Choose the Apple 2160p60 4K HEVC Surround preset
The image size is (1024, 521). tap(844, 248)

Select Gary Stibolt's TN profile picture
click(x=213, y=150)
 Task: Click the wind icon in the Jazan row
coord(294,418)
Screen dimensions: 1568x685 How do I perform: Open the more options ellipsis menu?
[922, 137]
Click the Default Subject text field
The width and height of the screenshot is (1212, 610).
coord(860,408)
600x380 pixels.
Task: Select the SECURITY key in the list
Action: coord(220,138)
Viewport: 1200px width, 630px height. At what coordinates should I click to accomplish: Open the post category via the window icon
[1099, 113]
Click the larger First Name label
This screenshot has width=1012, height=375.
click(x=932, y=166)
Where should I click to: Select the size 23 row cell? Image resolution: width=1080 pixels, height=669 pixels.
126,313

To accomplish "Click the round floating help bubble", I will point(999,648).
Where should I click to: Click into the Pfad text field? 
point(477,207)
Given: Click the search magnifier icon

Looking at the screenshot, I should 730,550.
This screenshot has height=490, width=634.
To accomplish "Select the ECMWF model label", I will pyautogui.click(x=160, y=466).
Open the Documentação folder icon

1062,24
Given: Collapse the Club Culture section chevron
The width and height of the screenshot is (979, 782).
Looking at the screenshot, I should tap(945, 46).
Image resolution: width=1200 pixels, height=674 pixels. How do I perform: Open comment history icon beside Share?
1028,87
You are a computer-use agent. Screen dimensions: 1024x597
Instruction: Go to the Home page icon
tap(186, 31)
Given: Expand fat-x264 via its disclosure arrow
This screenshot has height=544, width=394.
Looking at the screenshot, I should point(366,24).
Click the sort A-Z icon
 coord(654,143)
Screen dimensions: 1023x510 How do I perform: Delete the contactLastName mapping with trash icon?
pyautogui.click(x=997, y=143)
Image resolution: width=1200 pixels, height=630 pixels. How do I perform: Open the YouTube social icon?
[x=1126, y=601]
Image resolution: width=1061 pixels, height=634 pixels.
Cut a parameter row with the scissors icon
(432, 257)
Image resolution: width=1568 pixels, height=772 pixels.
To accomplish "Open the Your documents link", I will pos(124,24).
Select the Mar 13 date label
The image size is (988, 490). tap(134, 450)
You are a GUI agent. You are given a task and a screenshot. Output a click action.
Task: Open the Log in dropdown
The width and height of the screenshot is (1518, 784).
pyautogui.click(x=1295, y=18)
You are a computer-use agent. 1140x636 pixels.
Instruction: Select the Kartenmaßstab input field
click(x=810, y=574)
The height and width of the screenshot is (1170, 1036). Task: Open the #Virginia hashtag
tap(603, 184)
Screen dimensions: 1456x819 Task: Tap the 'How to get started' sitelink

━━━━━━━━━━━━━━━━━━━━

Search the listing above for lines containing "agent", and copy them.

Problem solution>
You are a computer-use agent. Screen dimensions: 1024x597
You are a GUI agent. You are given a task and a screenshot. Output a click action.
You are a computer-use agent. 1140x636 pixels.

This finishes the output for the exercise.